*** EXERCISE MATERIAL ***

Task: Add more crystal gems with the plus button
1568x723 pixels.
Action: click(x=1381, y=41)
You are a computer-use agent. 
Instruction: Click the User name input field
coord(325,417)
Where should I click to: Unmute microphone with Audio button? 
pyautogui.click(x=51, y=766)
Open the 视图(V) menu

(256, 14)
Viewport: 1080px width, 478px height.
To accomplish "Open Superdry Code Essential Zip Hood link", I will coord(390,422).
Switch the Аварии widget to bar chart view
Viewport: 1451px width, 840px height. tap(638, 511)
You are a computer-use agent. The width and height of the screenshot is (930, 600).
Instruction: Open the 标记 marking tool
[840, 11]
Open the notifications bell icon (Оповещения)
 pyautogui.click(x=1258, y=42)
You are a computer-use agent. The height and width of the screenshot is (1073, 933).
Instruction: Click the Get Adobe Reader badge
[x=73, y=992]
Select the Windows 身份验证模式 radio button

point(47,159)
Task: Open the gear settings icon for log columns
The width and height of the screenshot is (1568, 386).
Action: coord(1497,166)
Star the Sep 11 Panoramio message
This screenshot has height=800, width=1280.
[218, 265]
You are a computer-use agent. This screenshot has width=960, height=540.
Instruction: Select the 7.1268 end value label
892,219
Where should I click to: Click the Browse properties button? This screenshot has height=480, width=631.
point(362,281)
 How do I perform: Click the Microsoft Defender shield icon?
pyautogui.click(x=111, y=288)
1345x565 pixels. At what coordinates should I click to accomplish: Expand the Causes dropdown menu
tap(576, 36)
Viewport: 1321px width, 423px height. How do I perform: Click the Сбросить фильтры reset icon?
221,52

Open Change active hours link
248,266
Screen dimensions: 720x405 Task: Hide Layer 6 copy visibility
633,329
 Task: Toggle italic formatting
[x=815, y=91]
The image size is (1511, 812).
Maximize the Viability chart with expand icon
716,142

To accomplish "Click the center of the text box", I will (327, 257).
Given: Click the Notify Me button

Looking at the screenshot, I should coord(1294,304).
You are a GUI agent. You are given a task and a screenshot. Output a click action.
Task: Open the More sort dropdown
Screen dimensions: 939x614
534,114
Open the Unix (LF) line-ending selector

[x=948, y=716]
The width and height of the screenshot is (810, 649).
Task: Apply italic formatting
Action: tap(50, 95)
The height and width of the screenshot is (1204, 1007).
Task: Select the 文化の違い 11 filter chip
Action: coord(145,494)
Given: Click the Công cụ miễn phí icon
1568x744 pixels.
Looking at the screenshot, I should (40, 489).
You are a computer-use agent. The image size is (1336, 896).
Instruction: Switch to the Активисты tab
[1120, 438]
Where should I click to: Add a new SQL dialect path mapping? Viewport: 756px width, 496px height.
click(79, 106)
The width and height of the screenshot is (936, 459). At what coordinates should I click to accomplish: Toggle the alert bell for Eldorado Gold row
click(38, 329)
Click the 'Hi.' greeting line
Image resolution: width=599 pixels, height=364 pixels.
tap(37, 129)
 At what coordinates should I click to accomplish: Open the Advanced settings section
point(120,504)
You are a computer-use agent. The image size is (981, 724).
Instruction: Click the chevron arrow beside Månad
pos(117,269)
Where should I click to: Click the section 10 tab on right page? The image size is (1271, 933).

*** End of EXERCISE MATERIAL ***

- WHAT IS NEEDED -
The reply is to be an exact repeat of the records above.

- RESPONSE TO THE EXERCISE -
Task: Add more crystal gems with the plus button
1568x723 pixels.
Action: click(x=1381, y=41)
You are a computer-use agent. 
Instruction: Click the User name input field
coord(325,417)
Where should I click to: Unmute microphone with Audio button? 
pyautogui.click(x=51, y=766)
Open the 视图(V) menu

(256, 14)
Viewport: 1080px width, 478px height.
To accomplish "Open Superdry Code Essential Zip Hood link", I will coord(390,422).
Switch the Аварии widget to bar chart view
Viewport: 1451px width, 840px height. tap(638, 511)
You are a computer-use agent. The width and height of the screenshot is (930, 600).
Instruction: Open the 标记 marking tool
[840, 11]
Open the notifications bell icon (Оповещения)
 pyautogui.click(x=1258, y=42)
You are a computer-use agent. The height and width of the screenshot is (1073, 933).
Instruction: Click the Get Adobe Reader badge
[x=73, y=992]
Select the Windows 身份验证模式 radio button

point(47,159)
Task: Open the gear settings icon for log columns
The width and height of the screenshot is (1568, 386).
Action: coord(1497,166)
Star the Sep 11 Panoramio message
This screenshot has height=800, width=1280.
[218, 265]
You are a computer-use agent. This screenshot has width=960, height=540.
Instruction: Select the 7.1268 end value label
892,219
Where should I click to: Click the Browse properties button? This screenshot has height=480, width=631.
point(362,281)
 How do I perform: Click the Microsoft Defender shield icon?
pyautogui.click(x=111, y=288)
1345x565 pixels. At what coordinates should I click to accomplish: Expand the Causes dropdown menu
tap(576, 36)
Viewport: 1321px width, 423px height. How do I perform: Click the Сбросить фильтры reset icon?
221,52

Open Change active hours link
248,266
Screen dimensions: 720x405 Task: Hide Layer 6 copy visibility
633,329
 Task: Toggle italic formatting
[x=815, y=91]
The image size is (1511, 812).
Maximize the Viability chart with expand icon
716,142

To accomplish "Click the center of the text box", I will (327, 257).
Given: Click the Notify Me button

Looking at the screenshot, I should coord(1294,304).
You are a GUI agent. You are given a task and a screenshot. Output a click action.
Task: Open the More sort dropdown
Screen dimensions: 939x614
534,114
Open the Unix (LF) line-ending selector

[x=948, y=716]
The width and height of the screenshot is (810, 649).
Task: Apply italic formatting
Action: tap(50, 95)
The height and width of the screenshot is (1204, 1007).
Task: Select the 文化の違い 11 filter chip
Action: coord(145,494)
Given: Click the Công cụ miễn phí icon
1568x744 pixels.
Looking at the screenshot, I should (40, 489).
You are a computer-use agent. The image size is (1336, 896).
Instruction: Switch to the Активисты tab
[1120, 438]
Where should I click to: Add a new SQL dialect path mapping? Viewport: 756px width, 496px height.
click(79, 106)
The width and height of the screenshot is (936, 459). At what coordinates should I click to accomplish: Toggle the alert bell for Eldorado Gold row
click(38, 329)
Click the 'Hi.' greeting line
Image resolution: width=599 pixels, height=364 pixels.
tap(37, 129)
 At what coordinates should I click to accomplish: Open the Advanced settings section
point(120,504)
You are a computer-use agent. The image size is (981, 724).
Instruction: Click the chevron arrow beside Månad
pos(117,269)
Where should I click to: Click the section 10 tab on right page? The image size is (1271, 933).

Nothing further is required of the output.